CODE-REVIEW, STATIC-ANALYSIS

Semgrep: Writing quick rules to verify ideas

When you want to quickly grep for something but the pattern is too elaborate, Semgrep comes in really handy. It’s a static analysis tool that has a lot of great use cases, but one usage I don’t hear about often is quickly writing disposable rules to validate an idea when reviewing code. So that’s what we’re going to do here!

Cross-site request forgery (CSRF) on GET requests

Most mature web applications and frameworks will handle CSRF protections on POST/PUT/DELETE requests automatically, however GET requests are not supposed to do any state changing actions and have no CSRF projections. That’s where errors can slip in1! To quickly check for GET CSRF I like to grep through all the GET (or even HEAD) routes and look for action words like create, update, delete, etc. It’s a basic heuristic but it works well enough to catch mistakes and low-hanging fruits.

Ungreppable patterns

In some frameworks, like Ruby on Rails for example, route definitions are mostly one-liners:

get 'profile', action: :show, controller: 'users'

However some patterns are more complicated like this example from Kibana:

  router.get(
    {
      path: '/internal/app_search/log_settings',
      validate: false,
    },
    enterpriseSearchRequestHandler.createRequest({
      path: '/as/log_settings',
    })
  );

This is where Semgrep will help.

One might say that the code snippet above isn’t too bad and could be grepped if we included some newlines in the regex, however the path isn’t always in the same place and a Semgrep rule is much more reliable.

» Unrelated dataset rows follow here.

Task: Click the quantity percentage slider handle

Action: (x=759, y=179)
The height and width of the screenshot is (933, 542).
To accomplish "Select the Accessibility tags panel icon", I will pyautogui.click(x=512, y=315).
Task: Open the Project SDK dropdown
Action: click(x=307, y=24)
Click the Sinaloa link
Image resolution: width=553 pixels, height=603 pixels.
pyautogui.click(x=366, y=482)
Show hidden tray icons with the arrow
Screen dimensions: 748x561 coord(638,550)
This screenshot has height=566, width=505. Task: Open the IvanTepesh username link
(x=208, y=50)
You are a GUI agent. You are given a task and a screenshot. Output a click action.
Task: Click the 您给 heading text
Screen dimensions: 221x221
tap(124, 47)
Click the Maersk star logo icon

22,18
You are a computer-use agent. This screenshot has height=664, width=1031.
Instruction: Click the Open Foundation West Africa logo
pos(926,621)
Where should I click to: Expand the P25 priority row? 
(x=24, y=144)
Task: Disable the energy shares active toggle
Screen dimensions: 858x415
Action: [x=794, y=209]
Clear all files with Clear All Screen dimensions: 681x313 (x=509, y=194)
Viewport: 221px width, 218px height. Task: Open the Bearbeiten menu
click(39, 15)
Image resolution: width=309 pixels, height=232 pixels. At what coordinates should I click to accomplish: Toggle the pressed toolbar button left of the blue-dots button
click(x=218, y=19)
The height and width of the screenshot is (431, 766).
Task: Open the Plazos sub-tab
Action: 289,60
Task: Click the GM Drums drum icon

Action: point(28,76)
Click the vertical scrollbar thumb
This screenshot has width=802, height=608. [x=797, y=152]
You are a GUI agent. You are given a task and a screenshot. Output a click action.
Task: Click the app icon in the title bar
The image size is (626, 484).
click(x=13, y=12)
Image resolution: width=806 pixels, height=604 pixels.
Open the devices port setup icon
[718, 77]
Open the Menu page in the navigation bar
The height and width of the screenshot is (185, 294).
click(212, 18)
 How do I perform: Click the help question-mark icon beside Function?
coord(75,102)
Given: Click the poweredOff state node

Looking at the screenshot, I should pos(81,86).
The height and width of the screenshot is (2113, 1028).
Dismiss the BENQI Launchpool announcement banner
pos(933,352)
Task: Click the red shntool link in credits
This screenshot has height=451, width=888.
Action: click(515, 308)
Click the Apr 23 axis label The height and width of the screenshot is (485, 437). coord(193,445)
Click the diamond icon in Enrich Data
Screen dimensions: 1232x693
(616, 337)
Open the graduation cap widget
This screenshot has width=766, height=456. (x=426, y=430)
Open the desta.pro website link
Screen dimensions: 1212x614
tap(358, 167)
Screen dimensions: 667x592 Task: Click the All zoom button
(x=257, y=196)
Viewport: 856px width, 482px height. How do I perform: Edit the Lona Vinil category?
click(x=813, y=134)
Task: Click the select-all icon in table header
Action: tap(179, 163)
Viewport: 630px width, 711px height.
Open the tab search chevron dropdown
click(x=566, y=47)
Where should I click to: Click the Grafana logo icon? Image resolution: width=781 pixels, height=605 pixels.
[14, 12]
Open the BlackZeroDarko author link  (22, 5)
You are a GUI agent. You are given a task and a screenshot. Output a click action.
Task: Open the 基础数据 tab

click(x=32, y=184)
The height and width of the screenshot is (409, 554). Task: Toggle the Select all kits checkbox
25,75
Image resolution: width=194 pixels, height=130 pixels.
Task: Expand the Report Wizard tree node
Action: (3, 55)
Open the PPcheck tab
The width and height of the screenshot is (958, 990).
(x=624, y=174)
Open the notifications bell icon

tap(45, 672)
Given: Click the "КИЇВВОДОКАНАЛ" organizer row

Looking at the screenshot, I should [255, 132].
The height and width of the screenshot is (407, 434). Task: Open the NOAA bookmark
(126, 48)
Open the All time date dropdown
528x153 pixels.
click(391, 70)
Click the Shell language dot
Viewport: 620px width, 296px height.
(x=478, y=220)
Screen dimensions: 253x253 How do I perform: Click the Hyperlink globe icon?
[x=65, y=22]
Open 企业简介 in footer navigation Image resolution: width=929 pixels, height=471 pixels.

Workflow for building a rule

I want to match routes defined as in the snippet above where the first path sounds like a state-changing action.

Knowing the tool

The first part of the workflow is to actually know the tool you’re working with! Read the documentation about writing rules so you know the features at your disposition. From reading the documentation, I know that metavariable-regex is going to be useful to me here.

Using the playgroud

Semgrep.live is a playground where you can quickly test your rules with the latest version of Semgrep from the comfort of your browser. (Note: I wrote this a few months ago and the editor doesn’t look the same anymore! The workflow still works, don’t worry about it)

Let’s start a new rule by setting TypeScript as the target programming language and pasting the Kibana code from the beginning of this blog post.

What I’m lookin for here are path: "something" patterns inside a router.get(...) call so I will express that in semgrep terms. The semgrep code is very close to the sentence I just wrote!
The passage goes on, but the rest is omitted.